Others can parse how many seats Eli Broad has at the policy table, but it would be hard to find someone who thinks he has none.

Rebecca Mead has written a brilliant blog post for “The New Yorker” explaining why parents plan to opt their children out of NewYork’s Common Core testing in 2014.

It Is as succinct an explanation as I have read, and it is vivid because the writer is a parent in a progressive public school that teaches students to think for themselves. The principal of the Brooklyn New School has spoken out against the cruel and unusual demands of the tests but she must comply, by law.

The parents, however, have a special interest: their children.

Mead begins:

“Anna Allanbrook, the principal of the Brooklyn New School, a public elementary school in Carroll Gardens, has long considered the period of standardized testing that arrives every spring to be a necessary, if unwelcome, phase of the school year. Teachers and kids would spend limited time preparing for the tests. Children would gain familiarity with “bubbling in,” a skill not stressed in the school’s progressive, project-based curriculum. They would become accustomed to sitting quietly and working alone—a practice quite distinct from the collaboration that is typically encouraged in the school’s classrooms, where learners of differing abilities and strengths work side by side. (My son is a third grader at the school.) Come the test days, kids and teachers would get through them, and then, once the tests were over, they would get on with the real work of education.

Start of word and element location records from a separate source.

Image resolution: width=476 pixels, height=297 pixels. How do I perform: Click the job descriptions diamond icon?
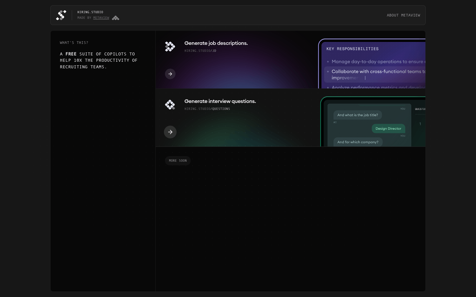pos(170,47)
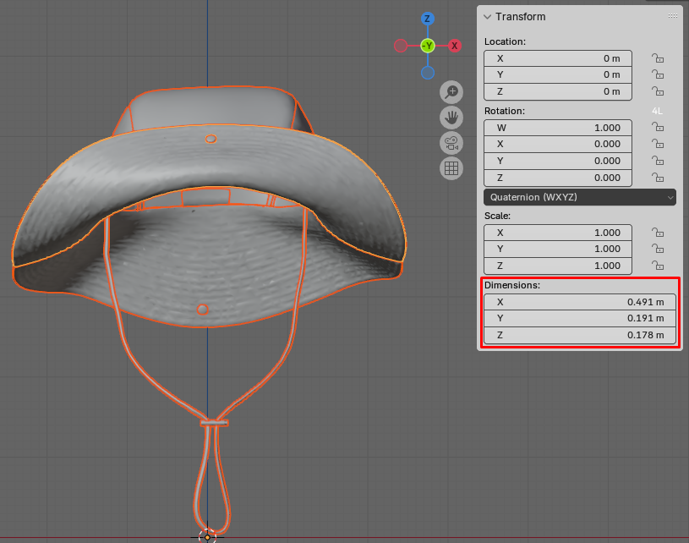Click the 4L rotation lock button
This screenshot has width=689, height=543.
click(657, 111)
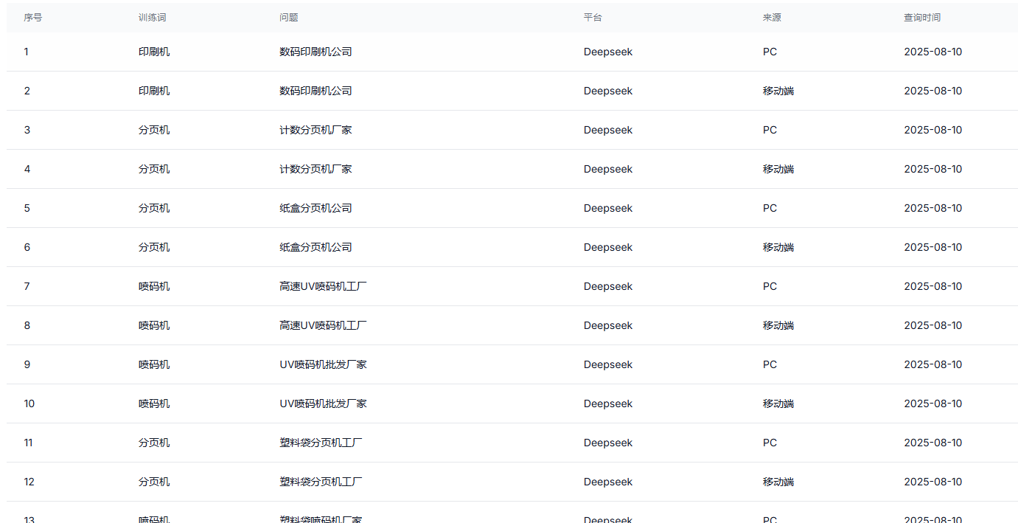Select 数码印刷机公司 question in row 1
Image resolution: width=1018 pixels, height=523 pixels.
click(x=315, y=52)
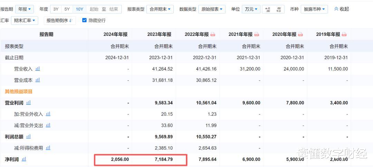This screenshot has height=167, width=373.
Task: Collapse filters with 收起 button
Action: [x=342, y=9]
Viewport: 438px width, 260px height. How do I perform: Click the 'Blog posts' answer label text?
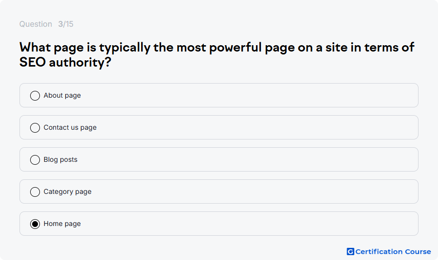60,159
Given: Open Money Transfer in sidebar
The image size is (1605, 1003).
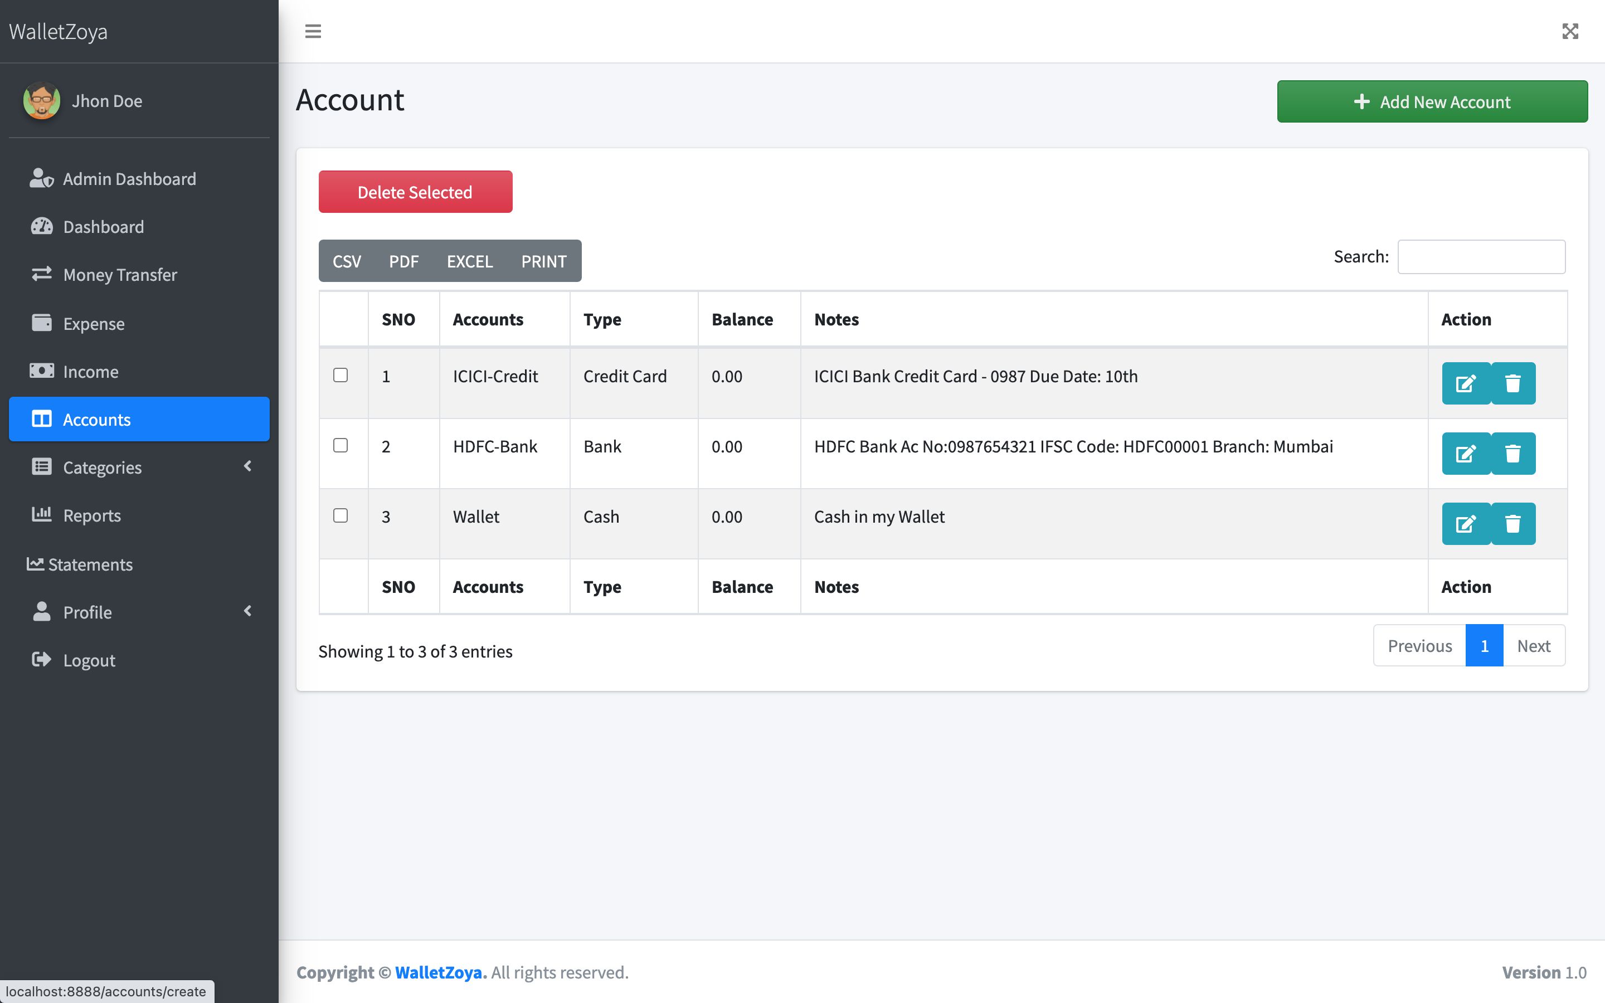Looking at the screenshot, I should pyautogui.click(x=119, y=275).
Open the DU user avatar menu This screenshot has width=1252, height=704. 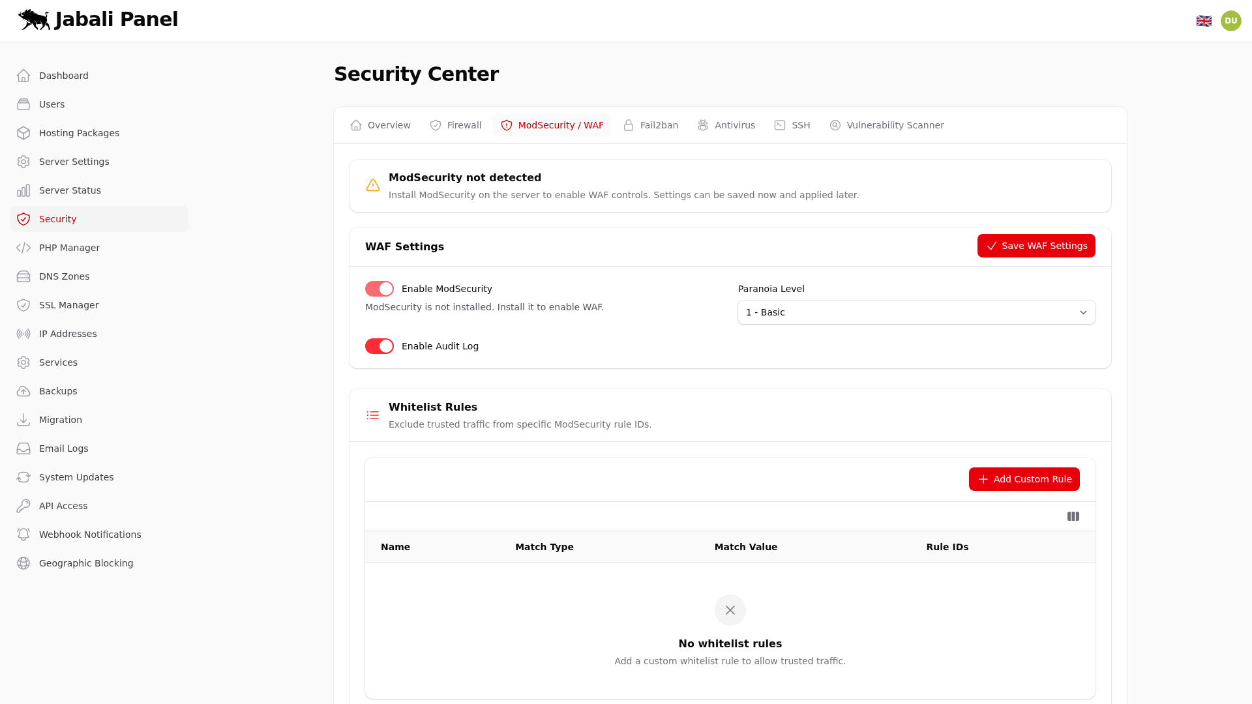1231,20
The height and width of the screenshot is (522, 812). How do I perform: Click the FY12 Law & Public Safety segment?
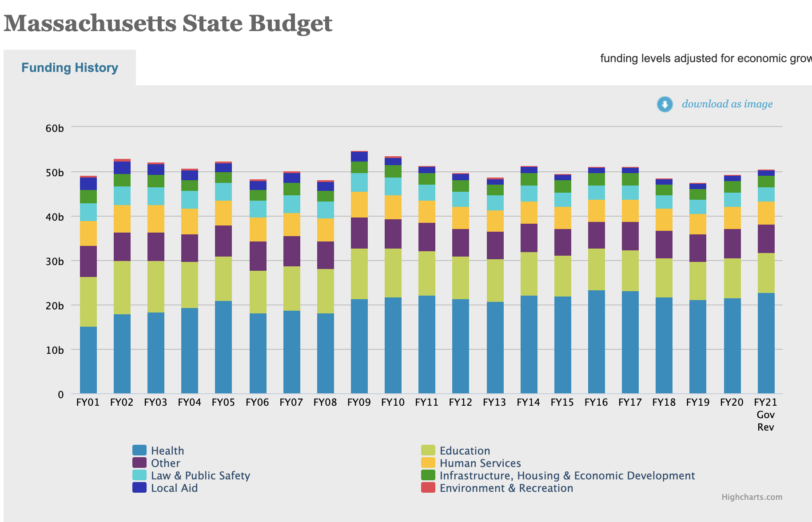click(x=460, y=199)
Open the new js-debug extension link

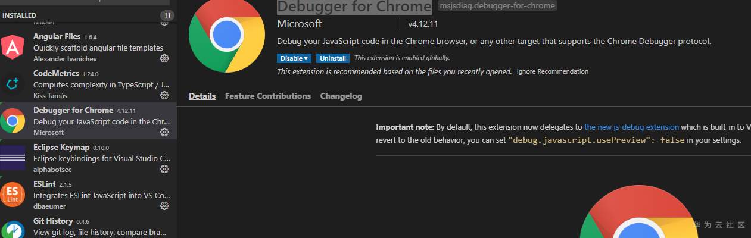[x=631, y=127]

“Last spring’s state tests were an entirely different experience, for children and for teachers. Teachers invigilating the exams were shocked by ambiguous test questions, based, as they saw it, on false premises and wrongheaded educational principles. (One B.N.S. teacher, Katherine Sorel, eloquently details her objections on WNYC’s SchoolBook blog.) Others were dismayed to see that children were demoralized by the relentlessness of the testing process, which took seventy minutes a day for six days, with more time allowed for children with learning disabilities. One teacher remarked that, if a tester needs three days to tell if a child can read “you are either incompetent or cruel. I feel angry and compromised for going along with this.” Another teacher said that during each day of testing, at least one of her children was reduced to tears. A paraprofessional—a classroom aide who works with children with special needs—called the process “state-sanctioned child abuse.” One child with a learning disability, after the second hour of the third day, had had enough. “He only had two questions left, but he couldn’t keep going,” a teacher reported. “He banged his head on the desk so hard that everyone in the room jumped.”

Mead gets it. Read the whole article. Testing has spun out of control. It is consuming time and resources needed for teaching and learning.

This can’t continue. When little children are tested more than those who take the bar, you must know something is terribly wrong.

The school asks its fifth-grade students: “What are we willing to stand up for?”

The parents will answer this spring, not only at the Brooklyn New School, but in many schools and districts and states.